December 28 - Lincoln Hall, Danville, Illinois - "Roughing It"

Returning west to a junction with the Illinois Central, then south to Mattoon.

December 29 - Mattoon, Illinois - Topic unknown - text not available

The hall in Mattoon had a hall above it used by a secret order. During the lecture noise frequently came from above, disturbing Clemens.
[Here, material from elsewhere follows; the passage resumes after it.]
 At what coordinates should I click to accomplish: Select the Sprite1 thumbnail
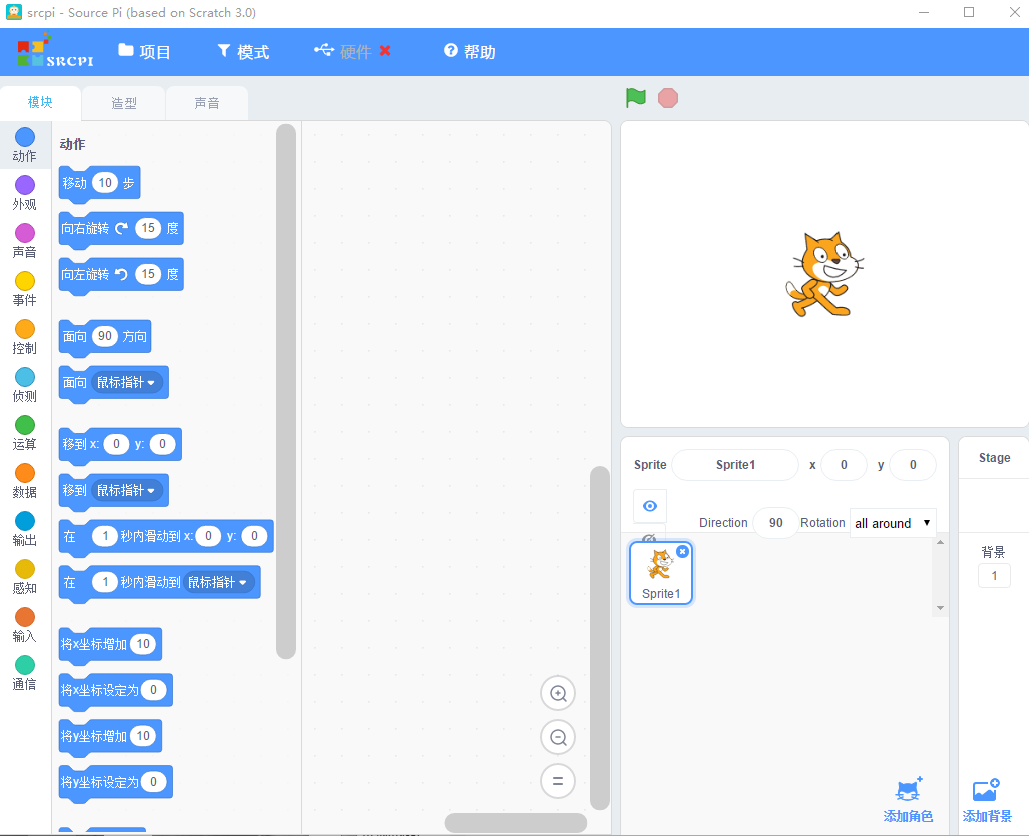tap(661, 573)
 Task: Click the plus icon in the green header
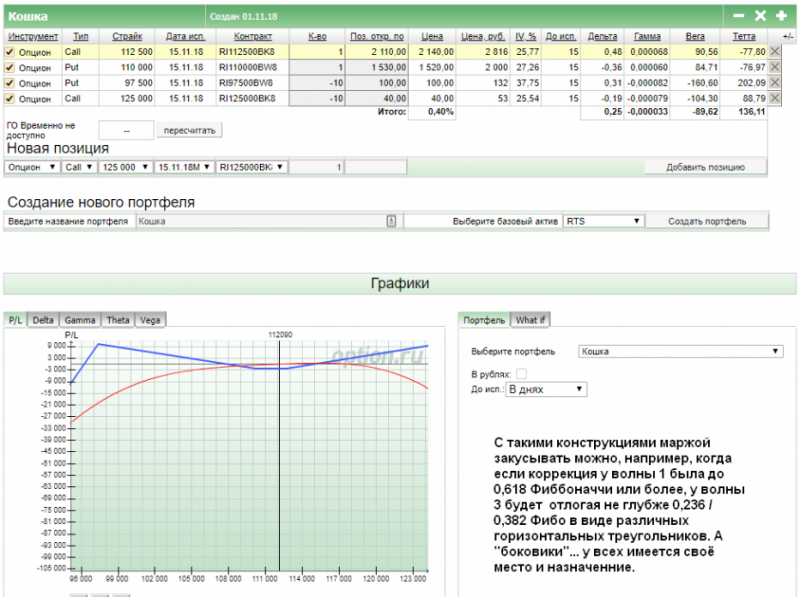781,16
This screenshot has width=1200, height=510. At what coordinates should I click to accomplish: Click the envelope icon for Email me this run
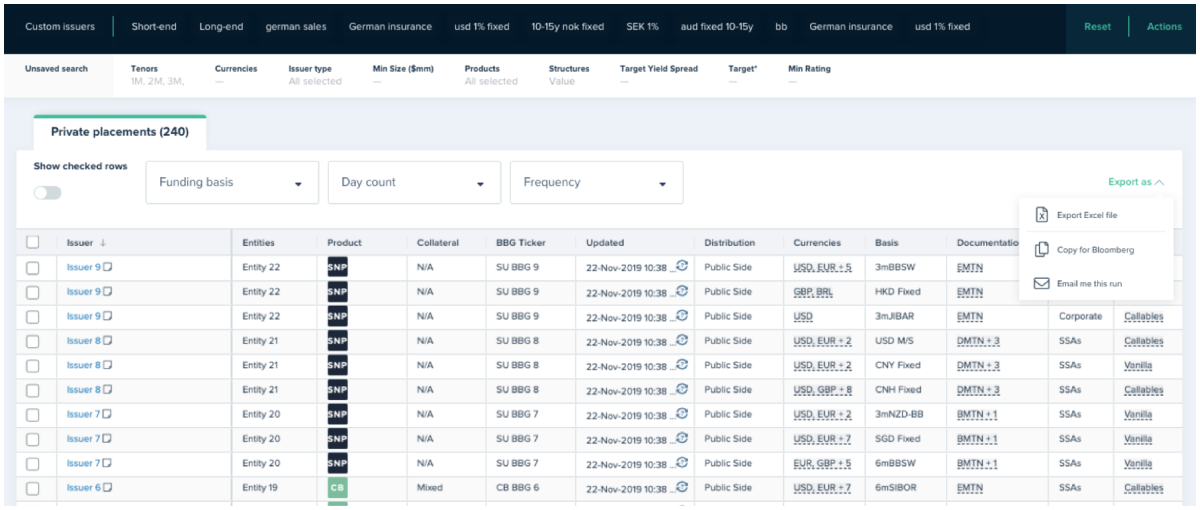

Before the close of the lecture Twain said he’d lectured in schools, churches and theaters but had never lectured in a livery stable where they kept horses overhead [“Editor’s Drawer,” Harper’s Monthly 70 (Apr. 1885): 822]. (DBD)

The USGS quad indicates that the New York Central Railroad had track between Mattoon and Paris.  The Wikipedia article indicates this stretch of track was originally the The Terre Haute and Alton Railroad. 

December 30 - Paris, Illinois - Topic unknown - text not available

Day By Day includes this last bit for the year 1871:  December 31 Sunday – In a “warm drizzling rain,” Sam went to church in Paris, Illinois, and wrote of the experience in a long letter to Livy.  “It was the West & boyhood brought back again, vividly. It was as if twenty-five years had fallen away from me like a garment & I was a lad of eleven again in my Missouri village church of that ancient time” [MTL 4: 527].